The publications cited up to now mainly relied on immunohistochemistry, and if molecular analyses were included, they were restricted to selected exons. In contrast, the advent of next-generation sequencing has enabled researchers to speed up the investigation of tumor-associated mutations by several orders of magnitude with the additional advantage that the findings are less dependent on or biased by educated guessing. Not unexpectedly, it took some years from the introduction of this methodological advance until the first results with CUP samples were published. Not until last year, Tothill et al. [16] examined tumors from 16 CUP cases by sequencing a large panel of 701 genes, which was supplemented by an array-based profiling of copy-number alterations.
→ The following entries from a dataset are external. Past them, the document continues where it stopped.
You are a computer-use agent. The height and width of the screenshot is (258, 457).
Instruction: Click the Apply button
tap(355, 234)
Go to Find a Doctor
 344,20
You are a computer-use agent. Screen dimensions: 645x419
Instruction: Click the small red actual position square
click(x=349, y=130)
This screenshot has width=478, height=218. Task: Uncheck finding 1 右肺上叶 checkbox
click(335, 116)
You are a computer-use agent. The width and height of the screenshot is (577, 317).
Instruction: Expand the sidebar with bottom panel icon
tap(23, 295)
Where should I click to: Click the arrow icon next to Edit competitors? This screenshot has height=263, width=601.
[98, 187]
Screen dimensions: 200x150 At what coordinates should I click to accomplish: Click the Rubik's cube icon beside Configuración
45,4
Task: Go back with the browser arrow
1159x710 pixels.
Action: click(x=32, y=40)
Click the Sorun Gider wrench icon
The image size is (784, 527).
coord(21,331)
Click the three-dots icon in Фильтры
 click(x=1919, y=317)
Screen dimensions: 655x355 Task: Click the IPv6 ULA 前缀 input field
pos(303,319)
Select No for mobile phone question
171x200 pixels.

Twelve cases displayed mutations, deletions, or amplifications of genes for which targeted treatment approaches are available, including mutations of KRAS, PIK3CA, AKT1, and IDH1 and a homozygous deletion of BRCA1 [16]. The authors claimed that in five of these cases, there was strong clinical evidence supporting the efficacy of a drug based on the tumor genotype [16]. In addition, they argued that comparison of the mutation spectra of CUP cases with published mutation frequencies from different solid tumor entities – which they combined with clinical and immunohistochemical clues and the results of gene expression profiling – was useful for assignment of a likely site of origin [16]. With regard to pathogenetic mechanisms, it was stated that the majority of actionable mutations and copy-number alterations were identified in core mitogenic and cell growth pathways [16], but this may be biased by the fact that most of the available targeted drugs are designed to target these pathways.